Based on research in local newspapers of the time, this article illustrates some tragic losses and heroic rescue attempts off Liverpool in January 1839.
Storms had swept across Ireland and the Irish Sea, causing extensive damage and hit the coasts off Liverpool, reaching hurricane proportions.
Will we make it ashore or wait to be rescued?
In the days before weather forecasts, television or the radio, the city of Liverpool was completely unprepared in January 1839 for a storm that had already caused extensive damage across Ireland and the Irish Sea. For two days Liverpool was battered by a fierce storm with the local newspapers featuring hundreds of eyewitness accounts of the terrible winds and wild seas. These accounts confirm it was a hurricane, as they describe a sudden change of wind direction after a period of calm known as ‘the eye of the storm’.
In the days before the hurricane, the winds had kept many ships in port because it was blowing in the wrong direction. A change of wind on Sunday 6 January meant that more than 50 vessels left Liverpool and its surrounding ports, keen to make-up for lost time. Many of these vessels, having lost their sails and masts, then turned round to find a safe harbour as the weather deteriorated.
One of the first victims of the hurricane was the ‘North West Lightship’, which broke from its moorings in Liverpool Bay. It could not be replaced because of the bad conditions, and this was to have serious consequences. Ships caught in the storm included the ‘Brighton’, the ‘St Andrew’, the ‘Pennsylvania’ and the ‘Lockwood’ as they tried to reach the safety of the port but were blown onto the sandbanks outside Liverpool. Having struck the sandbanks the ships quickly began to break up as a result of the constant battering by the wind and the waves. Those on board were faced with either trying to make it ashore or to wait for rescue. Some of the crew of the ‘Brighton’, which was nearing the end of its voyage from Bombay in India, escaped onto a raft but were never seen again. A boat was launched from the American clipper ‘Pennsylvania’ to get help, and was just 90 yards from the shore when it was overturned.

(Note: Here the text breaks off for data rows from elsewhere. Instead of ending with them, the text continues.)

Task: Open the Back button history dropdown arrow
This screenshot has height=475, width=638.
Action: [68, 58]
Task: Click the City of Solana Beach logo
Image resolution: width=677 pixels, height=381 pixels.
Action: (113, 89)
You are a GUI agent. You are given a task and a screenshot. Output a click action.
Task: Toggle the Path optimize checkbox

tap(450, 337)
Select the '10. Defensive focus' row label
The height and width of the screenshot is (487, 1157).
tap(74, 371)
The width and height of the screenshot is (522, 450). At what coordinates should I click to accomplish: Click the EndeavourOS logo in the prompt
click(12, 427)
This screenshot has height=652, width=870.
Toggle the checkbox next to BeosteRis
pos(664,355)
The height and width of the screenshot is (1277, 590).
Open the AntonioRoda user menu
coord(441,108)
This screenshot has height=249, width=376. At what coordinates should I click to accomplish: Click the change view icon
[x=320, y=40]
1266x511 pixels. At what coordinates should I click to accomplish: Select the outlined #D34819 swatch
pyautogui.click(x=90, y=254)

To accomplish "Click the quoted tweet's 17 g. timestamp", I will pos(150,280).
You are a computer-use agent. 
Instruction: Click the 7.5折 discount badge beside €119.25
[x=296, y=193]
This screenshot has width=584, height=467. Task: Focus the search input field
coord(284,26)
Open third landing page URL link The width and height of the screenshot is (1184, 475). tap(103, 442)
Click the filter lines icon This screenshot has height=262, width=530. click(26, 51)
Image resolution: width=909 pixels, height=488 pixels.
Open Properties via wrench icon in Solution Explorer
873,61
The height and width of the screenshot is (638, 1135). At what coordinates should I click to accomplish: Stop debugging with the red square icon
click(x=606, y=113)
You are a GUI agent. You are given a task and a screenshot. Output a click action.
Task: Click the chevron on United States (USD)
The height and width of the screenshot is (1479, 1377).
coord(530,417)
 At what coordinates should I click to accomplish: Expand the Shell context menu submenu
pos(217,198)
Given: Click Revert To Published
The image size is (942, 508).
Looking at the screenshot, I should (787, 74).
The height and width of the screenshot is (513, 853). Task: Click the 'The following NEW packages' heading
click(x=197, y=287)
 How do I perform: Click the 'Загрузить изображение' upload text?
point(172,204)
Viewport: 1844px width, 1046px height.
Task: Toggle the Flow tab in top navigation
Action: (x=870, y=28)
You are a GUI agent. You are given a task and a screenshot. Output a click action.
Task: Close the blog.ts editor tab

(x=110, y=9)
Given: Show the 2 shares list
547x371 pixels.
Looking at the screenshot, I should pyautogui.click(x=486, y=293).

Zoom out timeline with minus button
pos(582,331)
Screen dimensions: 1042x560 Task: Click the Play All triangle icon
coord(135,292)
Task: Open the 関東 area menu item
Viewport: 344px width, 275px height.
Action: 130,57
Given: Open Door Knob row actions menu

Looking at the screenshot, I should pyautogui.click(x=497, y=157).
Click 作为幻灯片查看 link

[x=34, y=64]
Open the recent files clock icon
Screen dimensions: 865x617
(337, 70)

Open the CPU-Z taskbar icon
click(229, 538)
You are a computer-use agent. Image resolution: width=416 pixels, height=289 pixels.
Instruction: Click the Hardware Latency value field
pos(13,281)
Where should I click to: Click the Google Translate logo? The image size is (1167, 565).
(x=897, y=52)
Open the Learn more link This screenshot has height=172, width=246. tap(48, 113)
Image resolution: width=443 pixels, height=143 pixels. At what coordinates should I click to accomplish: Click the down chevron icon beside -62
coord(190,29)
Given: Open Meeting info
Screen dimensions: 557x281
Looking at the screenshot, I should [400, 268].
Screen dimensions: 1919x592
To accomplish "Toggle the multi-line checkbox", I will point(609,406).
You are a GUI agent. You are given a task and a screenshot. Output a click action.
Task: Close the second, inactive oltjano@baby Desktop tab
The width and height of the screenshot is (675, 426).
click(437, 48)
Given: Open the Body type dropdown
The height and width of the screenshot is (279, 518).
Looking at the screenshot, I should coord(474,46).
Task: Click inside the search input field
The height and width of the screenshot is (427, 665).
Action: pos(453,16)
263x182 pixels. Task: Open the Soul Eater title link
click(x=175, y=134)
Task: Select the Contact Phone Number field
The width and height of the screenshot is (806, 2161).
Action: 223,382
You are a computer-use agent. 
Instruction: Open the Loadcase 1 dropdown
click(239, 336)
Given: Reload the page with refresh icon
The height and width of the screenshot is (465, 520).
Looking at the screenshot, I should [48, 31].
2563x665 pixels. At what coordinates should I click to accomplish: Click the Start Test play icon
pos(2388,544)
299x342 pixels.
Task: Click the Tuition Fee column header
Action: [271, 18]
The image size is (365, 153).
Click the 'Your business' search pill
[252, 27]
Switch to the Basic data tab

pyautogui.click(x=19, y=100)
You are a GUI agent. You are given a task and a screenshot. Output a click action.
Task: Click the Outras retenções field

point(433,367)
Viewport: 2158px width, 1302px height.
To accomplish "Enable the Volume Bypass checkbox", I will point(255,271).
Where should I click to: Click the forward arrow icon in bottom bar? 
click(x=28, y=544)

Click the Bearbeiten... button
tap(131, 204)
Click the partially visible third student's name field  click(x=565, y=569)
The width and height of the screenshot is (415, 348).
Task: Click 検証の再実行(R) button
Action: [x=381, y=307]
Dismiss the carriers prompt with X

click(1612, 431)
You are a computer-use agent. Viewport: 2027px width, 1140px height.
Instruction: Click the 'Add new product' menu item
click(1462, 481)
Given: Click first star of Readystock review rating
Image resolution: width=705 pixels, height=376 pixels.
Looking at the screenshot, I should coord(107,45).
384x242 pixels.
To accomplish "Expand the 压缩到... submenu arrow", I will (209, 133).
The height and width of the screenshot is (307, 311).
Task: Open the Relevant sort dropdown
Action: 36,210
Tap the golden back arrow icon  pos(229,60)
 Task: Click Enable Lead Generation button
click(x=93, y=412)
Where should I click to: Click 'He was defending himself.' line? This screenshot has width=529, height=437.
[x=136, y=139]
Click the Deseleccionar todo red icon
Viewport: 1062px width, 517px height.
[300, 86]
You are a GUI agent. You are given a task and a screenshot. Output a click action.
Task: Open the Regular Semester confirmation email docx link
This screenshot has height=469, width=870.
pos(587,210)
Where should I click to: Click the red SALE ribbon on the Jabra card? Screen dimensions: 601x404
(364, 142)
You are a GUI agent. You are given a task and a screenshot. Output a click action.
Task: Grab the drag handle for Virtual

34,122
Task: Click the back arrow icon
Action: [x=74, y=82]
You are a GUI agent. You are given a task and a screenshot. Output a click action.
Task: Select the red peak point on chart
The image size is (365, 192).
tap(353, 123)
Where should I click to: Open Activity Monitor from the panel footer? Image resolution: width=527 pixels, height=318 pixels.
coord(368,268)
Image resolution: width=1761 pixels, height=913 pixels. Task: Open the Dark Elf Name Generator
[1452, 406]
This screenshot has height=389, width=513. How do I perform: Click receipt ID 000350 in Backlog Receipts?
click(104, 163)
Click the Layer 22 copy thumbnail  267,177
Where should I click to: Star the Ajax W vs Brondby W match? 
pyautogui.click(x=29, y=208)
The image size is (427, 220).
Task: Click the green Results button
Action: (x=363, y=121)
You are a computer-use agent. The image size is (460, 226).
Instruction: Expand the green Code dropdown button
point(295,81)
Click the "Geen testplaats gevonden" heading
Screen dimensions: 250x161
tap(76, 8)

The severe conditions that had driven ships onto the River Mersey sandbanks also stopped the much smaller lifeboats from helping them. The Magazines lifeboat from Wallasey on the Wirral tried to reach the deck of the ‘St Andrew’ but could only do so on the following morning when it rescued eight people and transferred them onto the waiting steamer ‘Liverpool’. The ‘Victoria’, the Steam Tug Company’s best steamboat was sent out to help the passengers onboard the ships that had run aground. The tug went to help the ‘Pennsylvania’ but was beaten back by the storm. Mr Eccles, the Captain of the ‘Victoria’ was able to sail alongside the ‘Lockwood’ allowing more than 20 people to jump to safety before the conditions threatened to ground the ‘Victoria’ as well. The following day when it returned the ‘Victoria’ was able to rescue more survivors, although 50 people had died during the night. A further 50 people were helped by the lifeboats from the Magazines and Hoylake.